Appointed as sureties on the bond were Shem Easley Hollabaugh and John Henry Graham.

Shem Hollabaugh was a big deal in Searcy County. He had been a schoolteacher, county examiner, deputy sheriff, postmaster of Marshall, director of the Marshall bank, and in many more positions in business and government. At the time he was appointed surety of this bond, Hollabaugh was serving as a member of the Arkansas House of Representatives.

In contrast to Hollabaugh, John Henry Graham was an unadorned farmer from up on the mountain above Marshall. He also was the older brother of Mary Frances Graham, Patrick Bohannon’s third and then current wife.

It appears as if the form was entirely filled out by Hosea Kelling, the county clerk. All of the handwriting is the same, even the signatures. Bohannon is spelled Bohanan throughout.

Hosea was crippled at the age of twelve and used crutches to walk. He began serving as clerk of Searcy County earlier that year. He later came to own newspapers in Marvel and West Helena.

On 29 May 1908, the probate court of Pottawattamie County, Oklahoma issued the inheritance checks to Patrick Bohannon. Due to an error by the probate judge, the checks were for the incorrect amount of $29.94 each.

Notes

Ancestry.com has images online from the Searcy County court, but does not appear to have them indexed and searchable as of this writing. I discovered this guardianship form while browsing through the images of the court records. It lead me to discover the probate records of Edgar Daniel Wilbanks, which are indexed, and thus to the recent string of Wilbanks-related posts on this journal.

Bibliography

Ancestry.com. Arkansas, Wills and Probate Records, 1818-1998 [database on-line]. Provo, UT, USA: Ancestry.com Operations, Inc., 2015. Original data: Arkansas County, District and Probate Courts.

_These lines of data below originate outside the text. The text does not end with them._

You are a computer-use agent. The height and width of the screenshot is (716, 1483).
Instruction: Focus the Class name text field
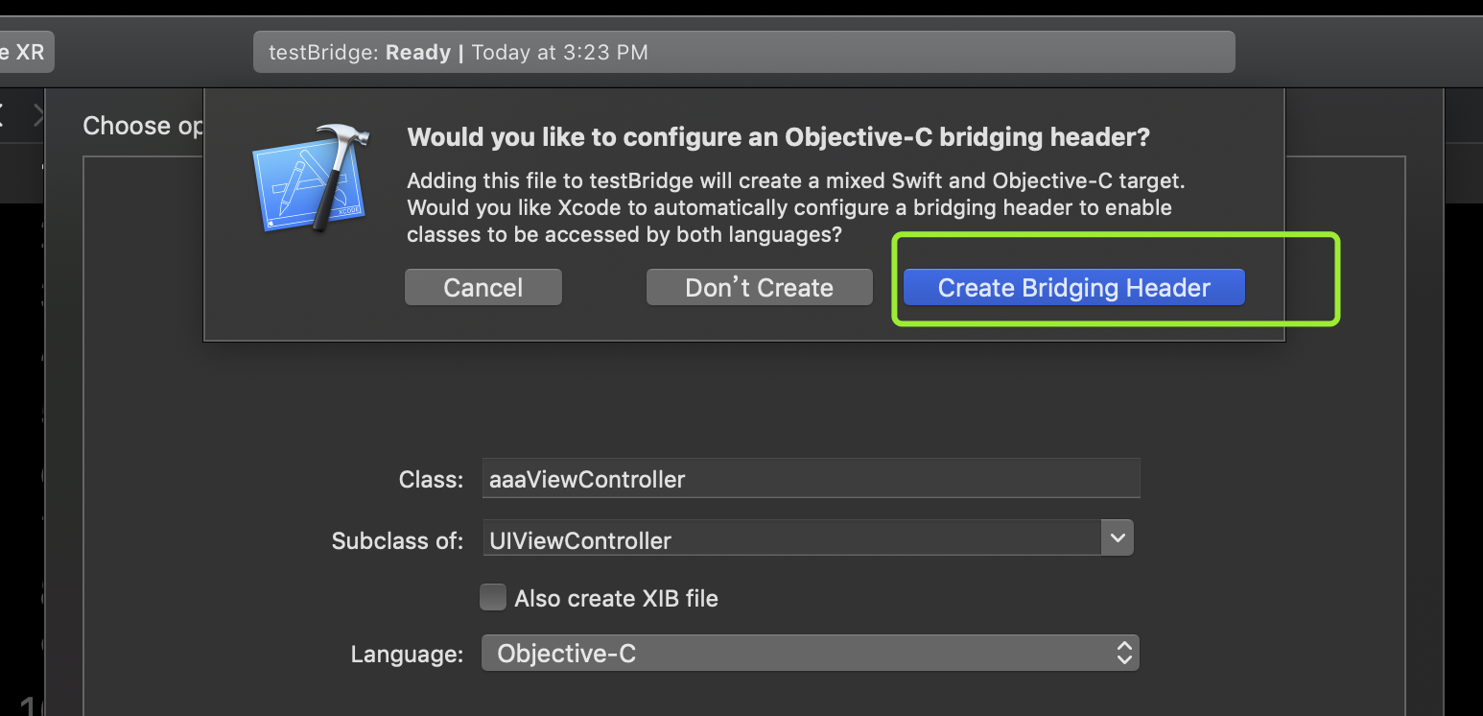click(811, 478)
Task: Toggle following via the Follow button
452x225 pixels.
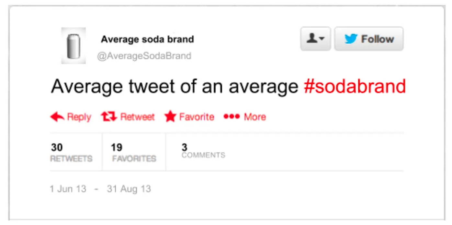Action: point(369,39)
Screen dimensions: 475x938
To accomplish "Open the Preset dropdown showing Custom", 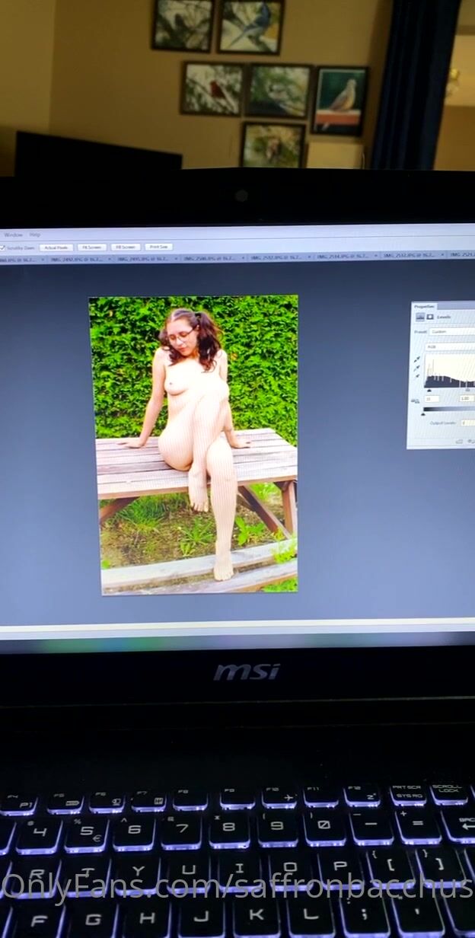I will (451, 332).
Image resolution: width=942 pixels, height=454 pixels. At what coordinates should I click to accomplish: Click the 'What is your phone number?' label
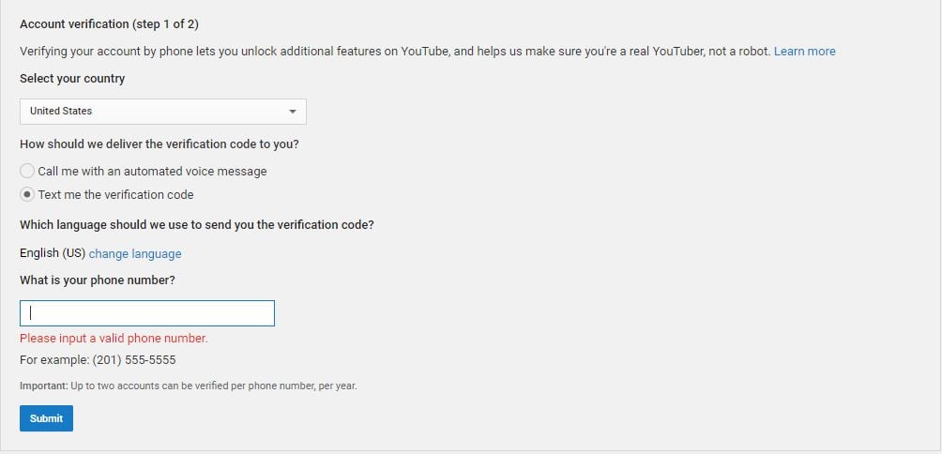pyautogui.click(x=98, y=280)
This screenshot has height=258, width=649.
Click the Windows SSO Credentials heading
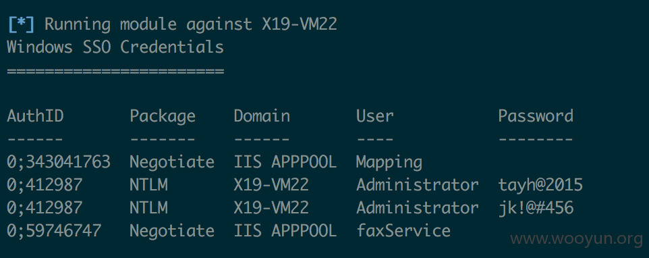115,48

Accessed 12 March 2019.

Ancestry.com. Oklahoma, Wills and Probate Records, 1801-2008 [database on-line]. Provo, UT, USA: Ancestry.com Operations, Inc., 2015. Accessed 12 March 2019.

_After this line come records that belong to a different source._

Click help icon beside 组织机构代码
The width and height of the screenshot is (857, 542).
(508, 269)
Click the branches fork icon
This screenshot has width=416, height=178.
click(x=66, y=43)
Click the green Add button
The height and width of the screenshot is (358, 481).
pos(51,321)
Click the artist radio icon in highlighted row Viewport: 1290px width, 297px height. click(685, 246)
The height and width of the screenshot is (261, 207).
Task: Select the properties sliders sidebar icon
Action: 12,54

Allsopp, Fred William. History of the Arkansas Press for a Hundred Years and More. Parke-Harper, 1922. Google Books, https://books.google.com/books?id=gdA3u6qwI3QC&pg=PA1#v=onepage&q&f=false. Accessed 12 March 2019.

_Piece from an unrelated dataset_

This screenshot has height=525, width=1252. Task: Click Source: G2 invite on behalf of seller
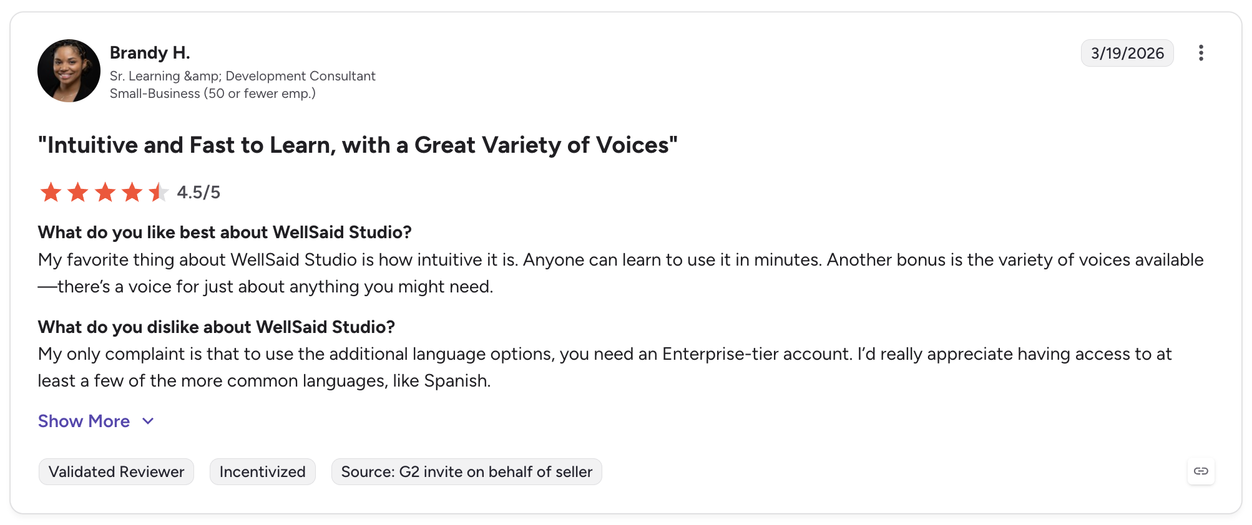pos(466,471)
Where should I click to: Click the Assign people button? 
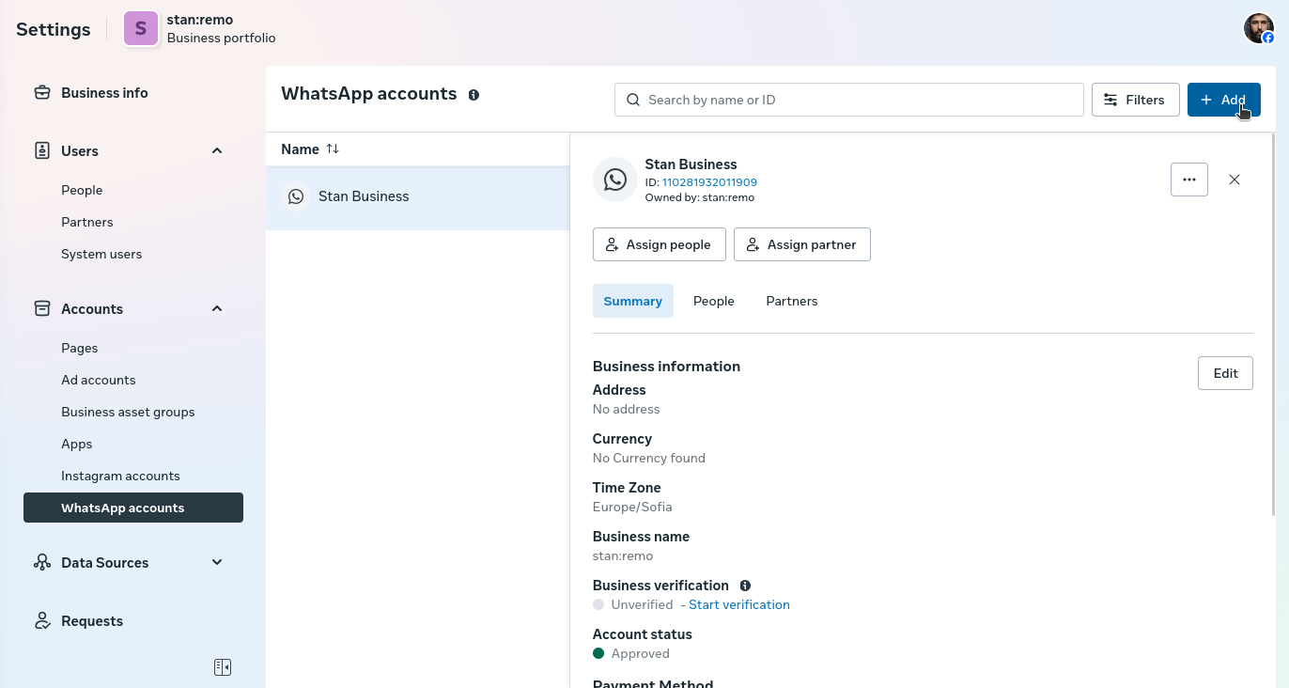point(659,244)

Hempstead, Fay. Historical Review of Arkansas: Its Commerce, Industry and Modern Affairs, Volume 3. Lewis, 1911. Google Books, https://books.google.com/books?id=hD9EAQAAMAAJ&pg=PA1097#v=onepage&q&f=false. Accessed 12 March 2019.

Osterdahl, Andy. “Shem Easley Hollabaugh (1869-1957).” The Strangest Names In American Political History, Blogspot, 25 Jan. 2019, http://politicalstrangenames.blogspot.com/2019/01/shem-easley-hollabaugh-1869-1957.html. Accessed 12 March 2019.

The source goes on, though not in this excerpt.